Ted Birkhahn and Matt Panichas

As Climate Week kicks off in New York City, it’s difficult to ignore the backdrop of extreme weather events that continue to play out across the world. Recent and unprecedented drought conditions, prolonged heat waves and extreme weather events remind us of the devastating effects that global climate change continues to unleash on our planet. Across the board, corporations are starting to take more proactive action to integrate and scale sustainability across their value chains, but we still have a long way to go.

Pressure has been building on businesses for years to take action against climate change. Consumers have become more vocal in their support of environmental causes, and are making it known that they demand this same attention and accountability from the corporations they support — and it’s not just consumers; Boards of Directors are seeing the widespread influence of ESG programs on investors’ strategies, customer behaviors, and employee expectations. A critical, yet underappreciated aspect of ESG initiatives that is often overlooked is the threats posed by non-compliance, as well as by not communicating accurately and effectively with all stakeholders, including regulators. 

Rigorous oversight and enforcement is already underway. The U.S. Securities and Exchange Commission (SEC) recently announced the creation of a Climate and ESG Task Force in the Division of Enforcement, whose purpose is to identify ESG-related misconduct. Bottom line: brands that are found to be not in compliance with ESG codes and standards face significant reputational, financial and regulatory implications.

Board members should consider the following crisis communications tips as part of a broader ESG strategy:

  1. Familiarize yourself with the latest regulatory compliance and reporting requirements. Irrespective of industry, there are a range of diverse reporting requirements that pose potential risks for brands. 
  2. Ensure a senior member of the communications team is an active participant in the company’s ESG strategy.
  3. Think like an activist. Activists, customers and investors are all too familiar with greenwashing. Activists can smell BS from a mile away. By thinking like them, you will uncover potential risks that you may not have considered before. 
  4. Amid a well-publicized ESG violation, a slow, ineffective response could prove disastrous for a company’s reputation. Speed matters, but inaccurate and incomplete information will cause more damage.

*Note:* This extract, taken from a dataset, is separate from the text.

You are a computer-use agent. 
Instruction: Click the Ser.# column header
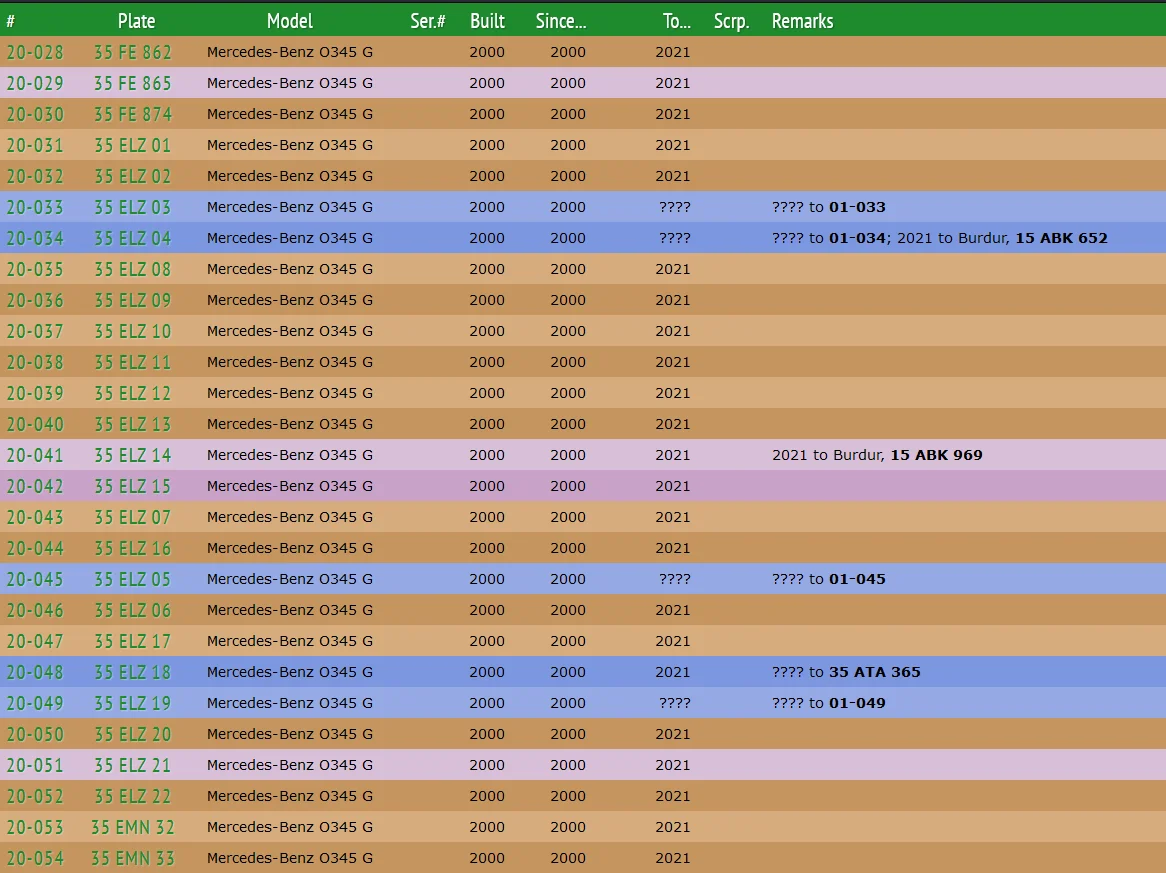[x=427, y=21]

While not an exhaustive list, each tip is equally important to prioritize when dealing with ESG communications. More brands are being accused of greenwashing and hyperbole as it relates to sustainability communications and activities. By demonstrating, through well-defined ESG goals and outcomes that can stand up to compliance scrutiny, Boards of Directors and brands will be better positioned to speak about ESG activities with confidence and credibility, without worrying about the reputational risks that could arise if not done properly.